Third case is when $m=n$. $U$ is an orthogonal matrix of size $m \times m$; $Diagonal(\Sigma)$ is a diagonal matrix of size $m \times m$ and $V$ is an orthogonal matrix of size $m \times m$.
Problem 9. Suppose a square $A$ has an LU factorization $A=LU$ where $L$ and $U$ are invertible. If $A=QR$, what is $r_{11}$ in terms of possibly elements of $L$ and $U$?

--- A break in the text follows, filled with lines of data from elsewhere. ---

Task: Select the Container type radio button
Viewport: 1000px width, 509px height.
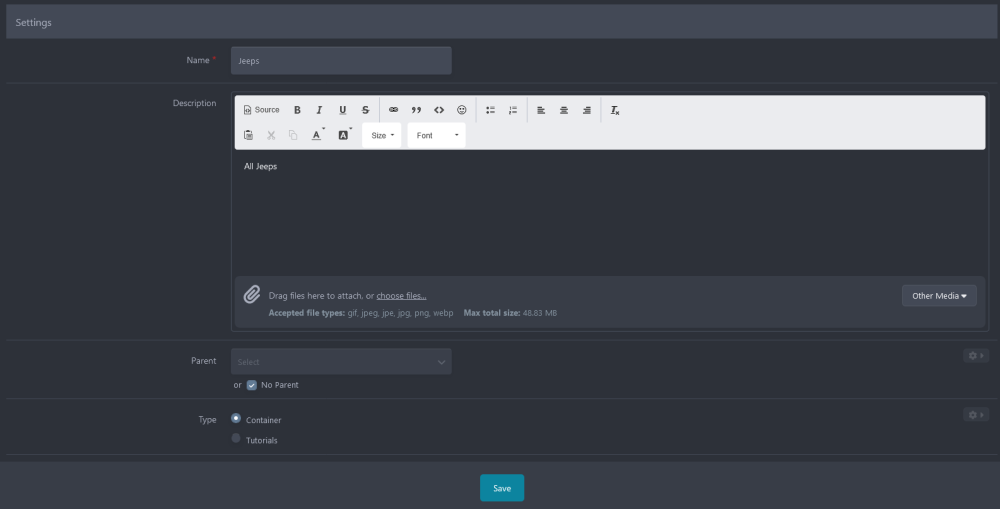Action: 236,419
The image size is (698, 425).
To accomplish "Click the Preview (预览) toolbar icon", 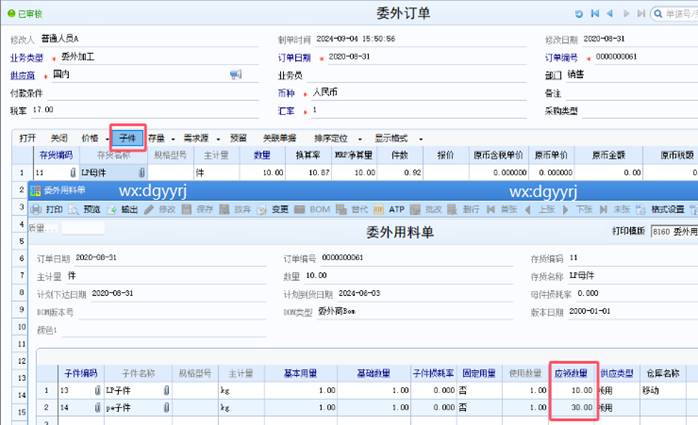I will pyautogui.click(x=85, y=210).
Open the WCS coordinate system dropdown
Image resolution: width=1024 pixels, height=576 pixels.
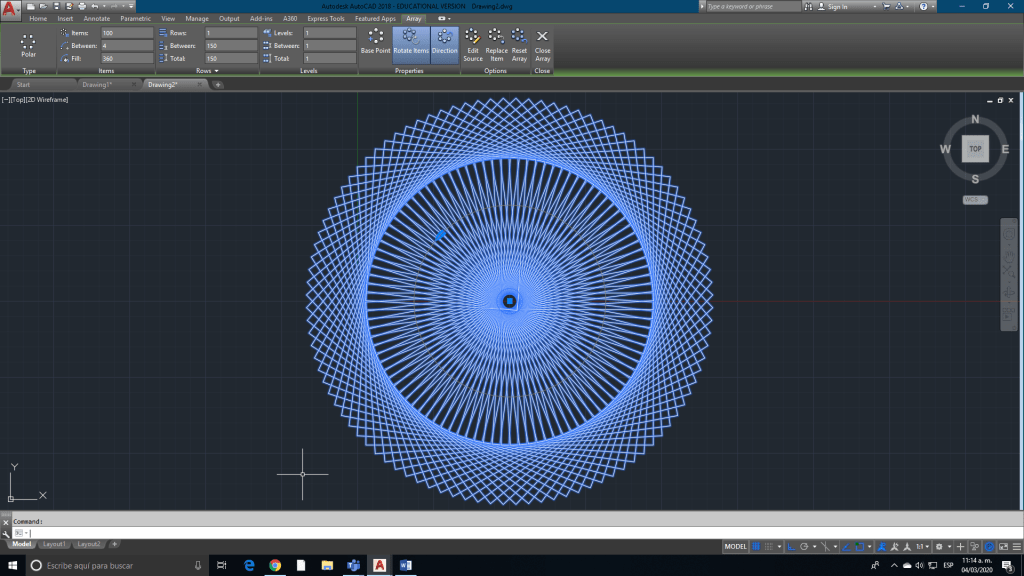[x=975, y=200]
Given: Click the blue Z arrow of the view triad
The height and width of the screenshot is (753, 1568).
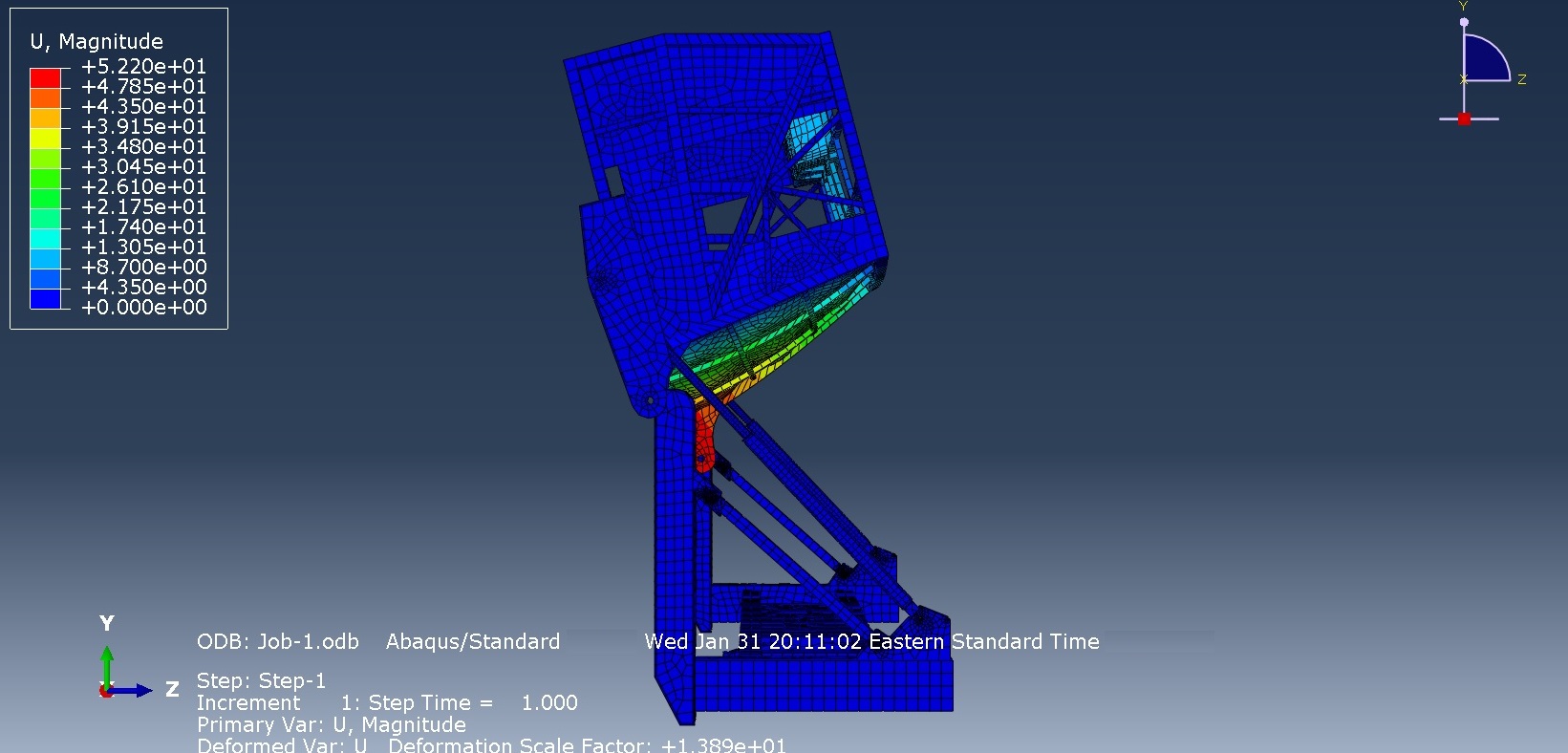Looking at the screenshot, I should [x=135, y=690].
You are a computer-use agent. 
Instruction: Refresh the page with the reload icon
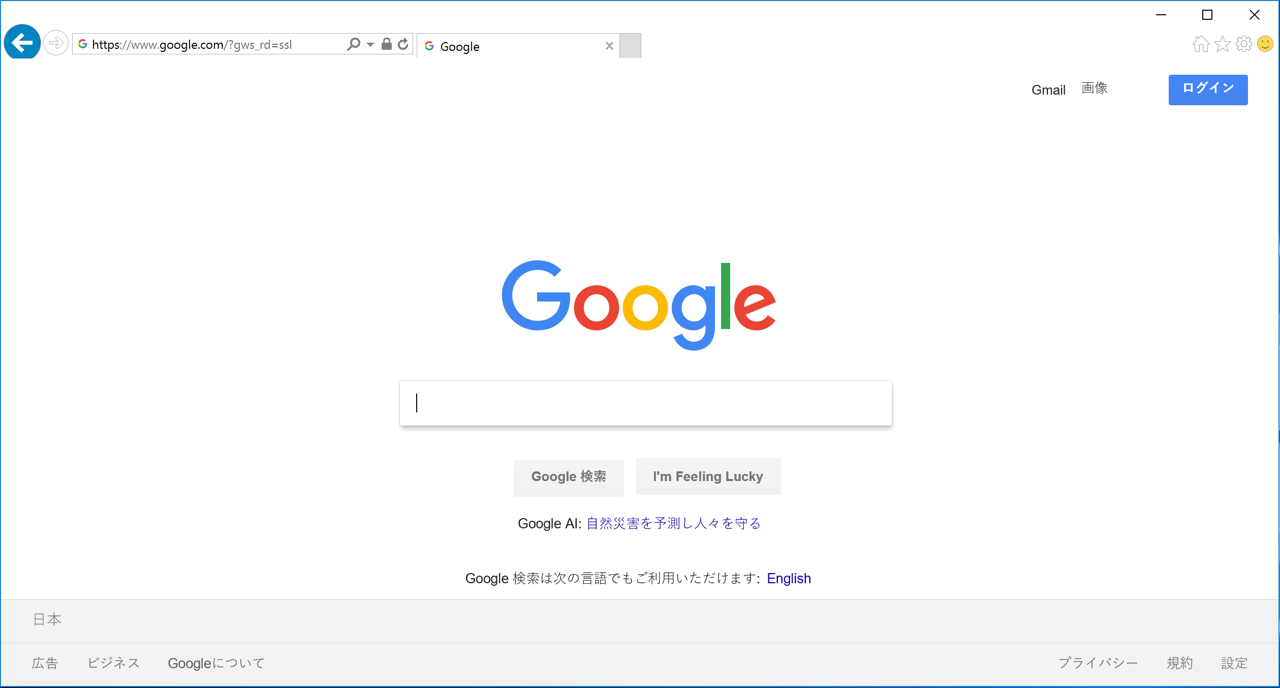(x=403, y=44)
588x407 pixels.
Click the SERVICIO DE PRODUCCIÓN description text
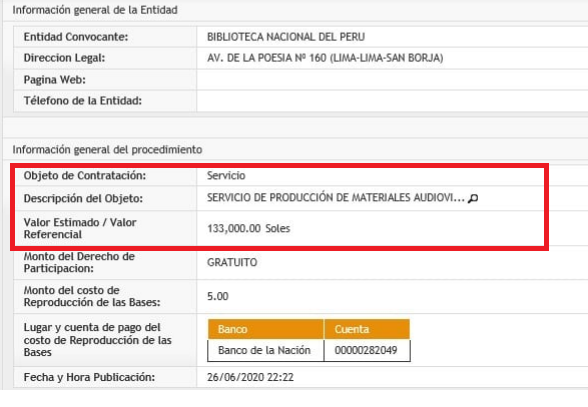tap(336, 198)
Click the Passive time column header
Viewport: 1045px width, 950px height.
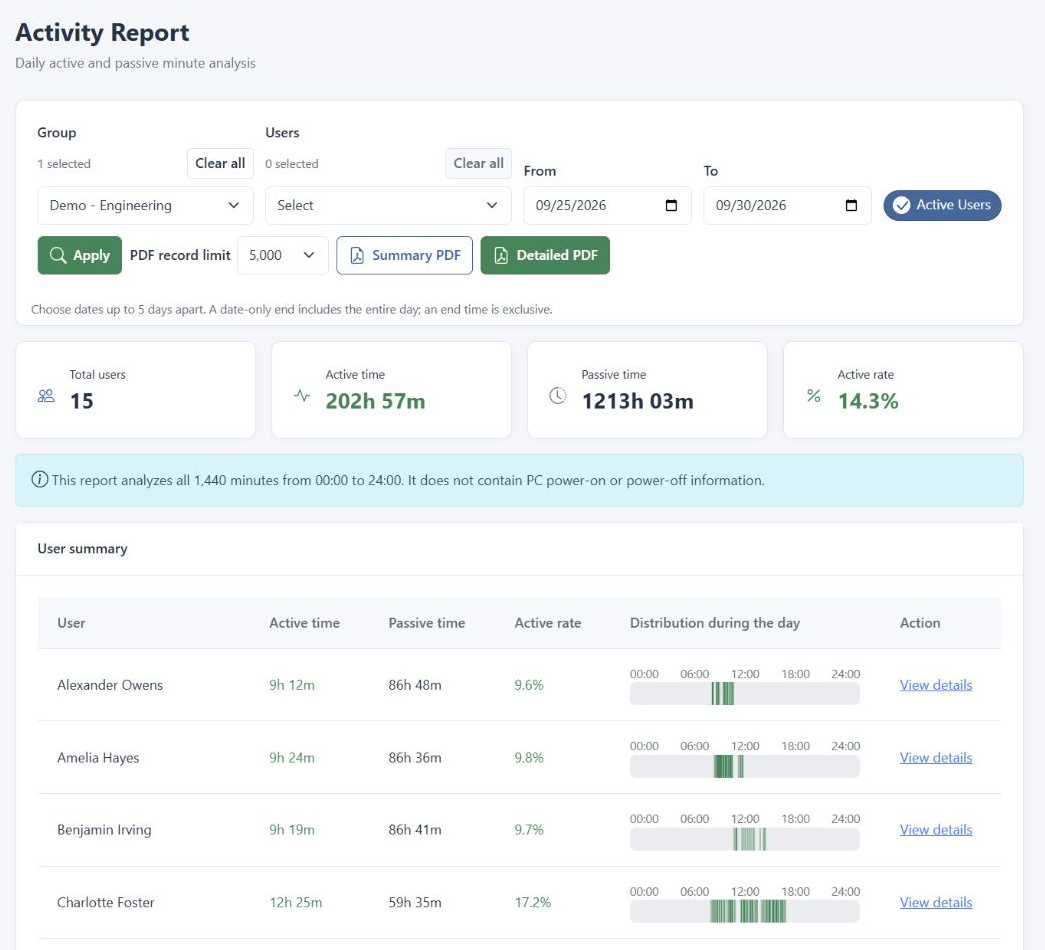click(x=427, y=623)
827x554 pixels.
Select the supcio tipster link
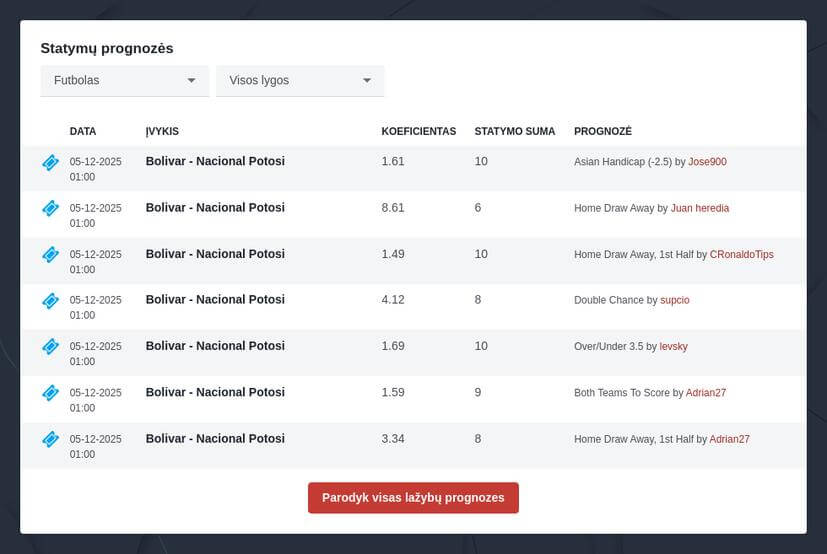coord(675,300)

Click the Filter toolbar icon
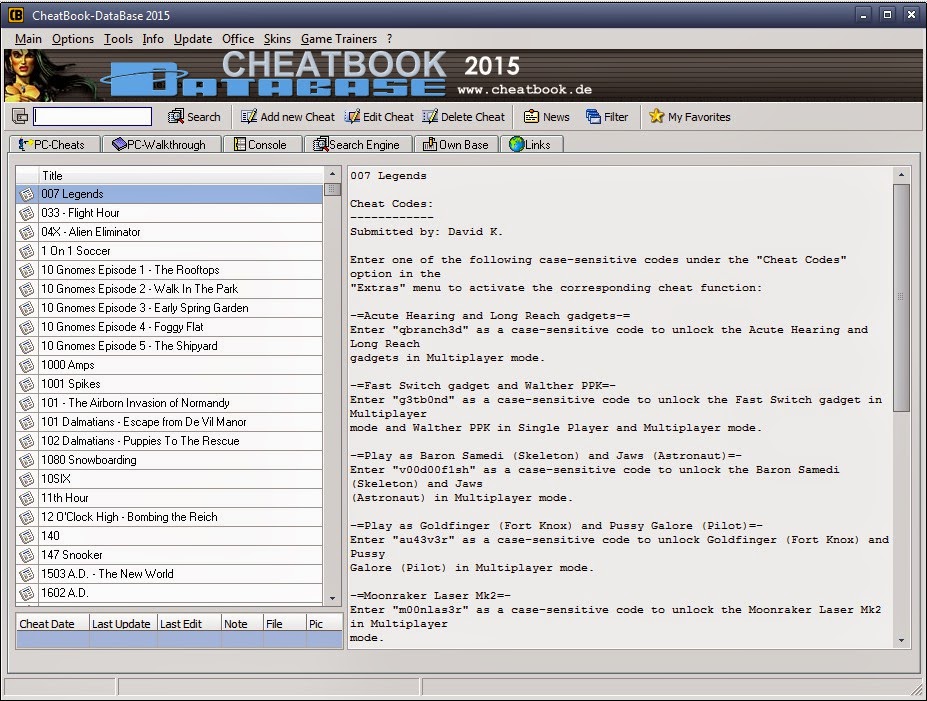[607, 116]
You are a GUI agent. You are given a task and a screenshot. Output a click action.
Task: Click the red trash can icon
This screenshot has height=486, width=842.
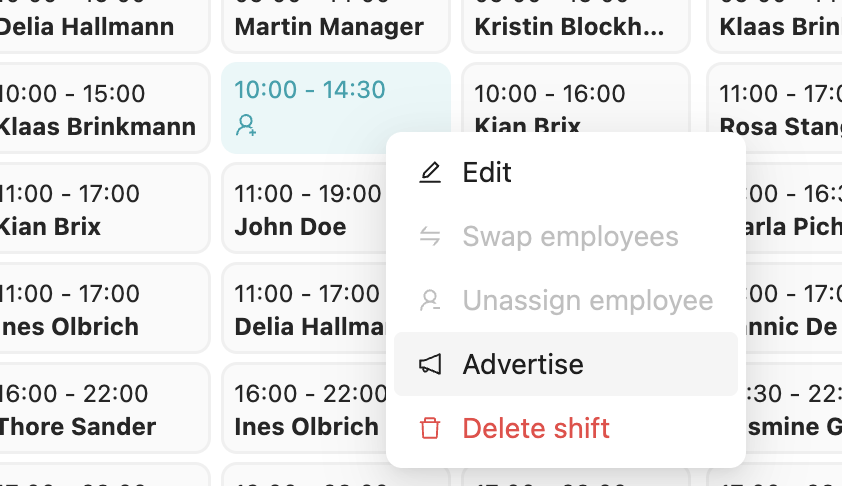[x=430, y=429]

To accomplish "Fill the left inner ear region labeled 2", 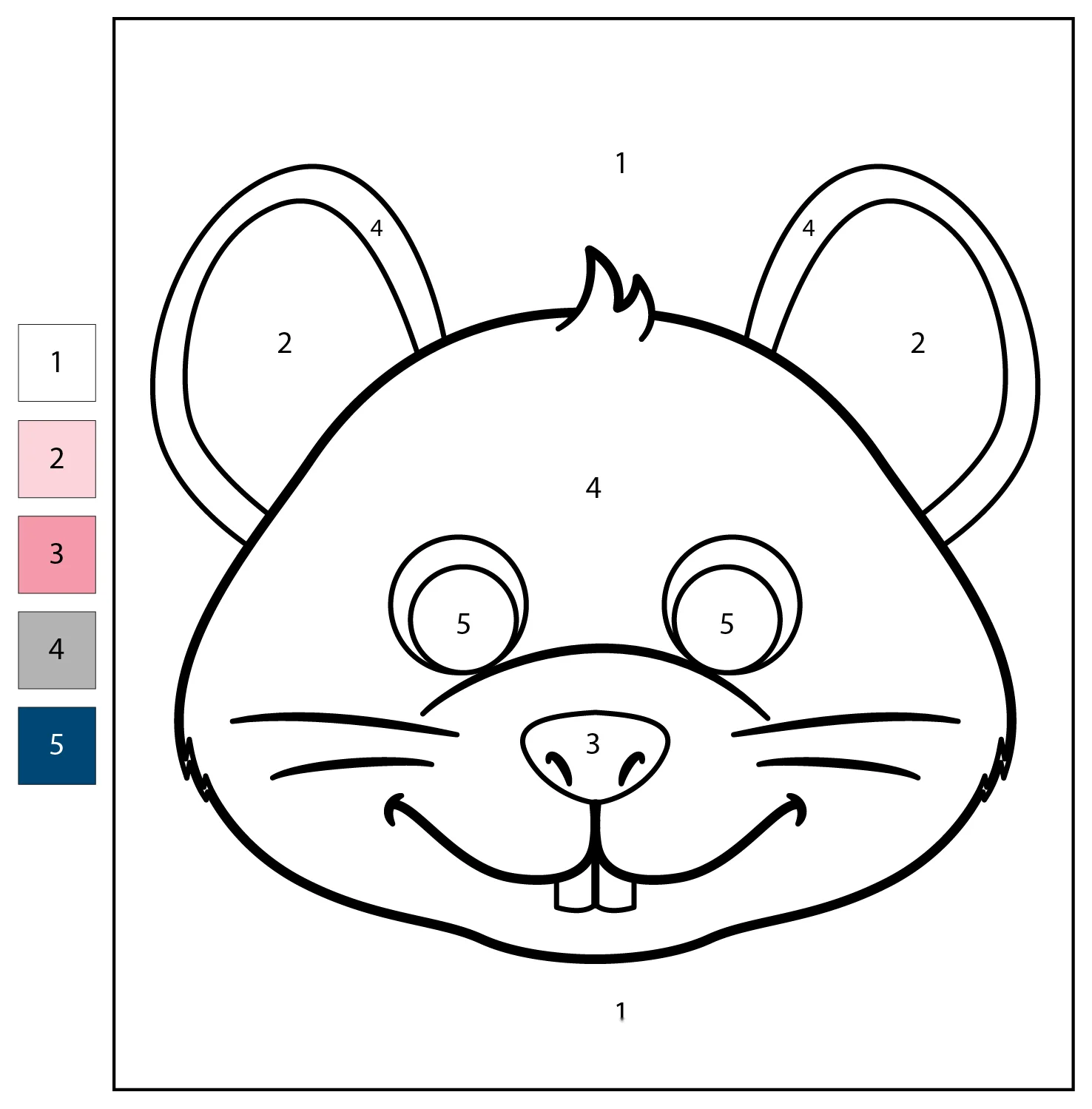I will (285, 343).
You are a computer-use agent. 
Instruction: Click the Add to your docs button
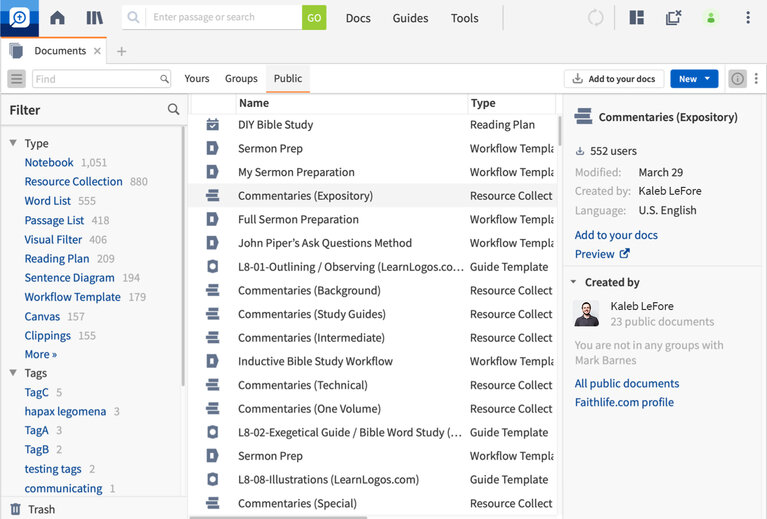(613, 79)
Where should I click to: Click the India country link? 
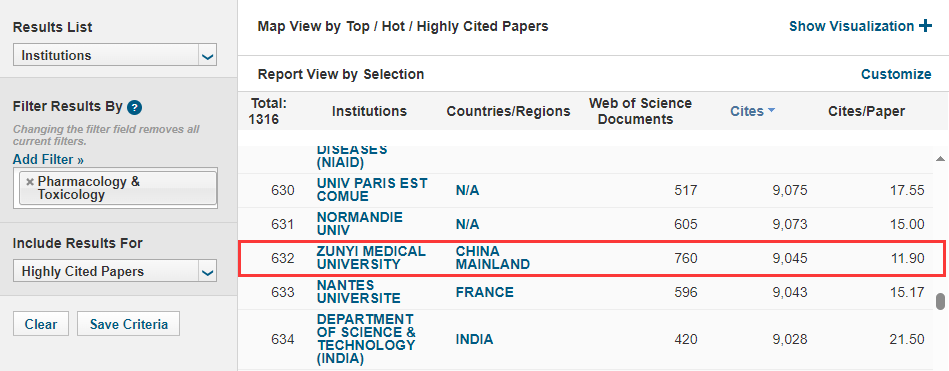coord(474,340)
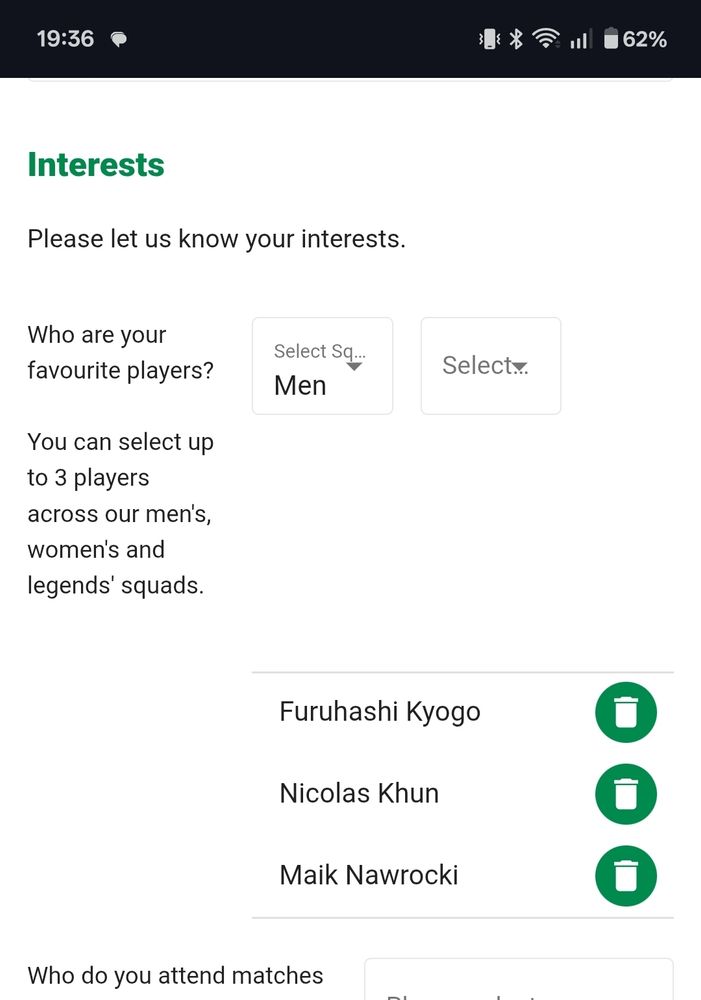Tap the Interests section heading

[96, 165]
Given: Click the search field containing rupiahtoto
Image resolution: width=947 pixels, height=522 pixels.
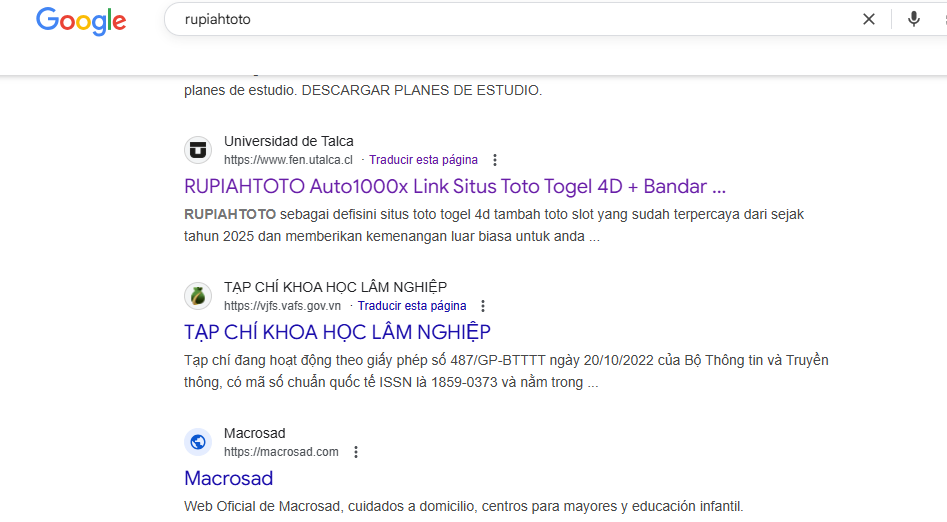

Solution 9. $r_{11}=U_{11} \sqrt{\sum_i L_{i1}^2}$. We know that $r_{11}$ is the norm of first column vector of $A$, which is equal to $U_{11}$ times the first column vector of $L$. (technically it could be $\pm$ the above answer)
Problem 10 . Suppose an n x 2 matrix $A$ is written as $QR$, where $Q$ is a tall-skinny orthogonal matrix and is also n x 2 and R = $ \left( \begin{matrix} 1 & 3 \\ 0 & 4 \end{matrix} \right) $
What is the norm of the second column of $A$? Briefly explain?
Solution 10. Its norm is $5$. Since $A^TA=R^TQ^TQR=R^TR$, it is true that the norm of every column of $A$ is the norm of the corresponding column of $R$ and also dot products of columns of $A$ are that of $R$ as well.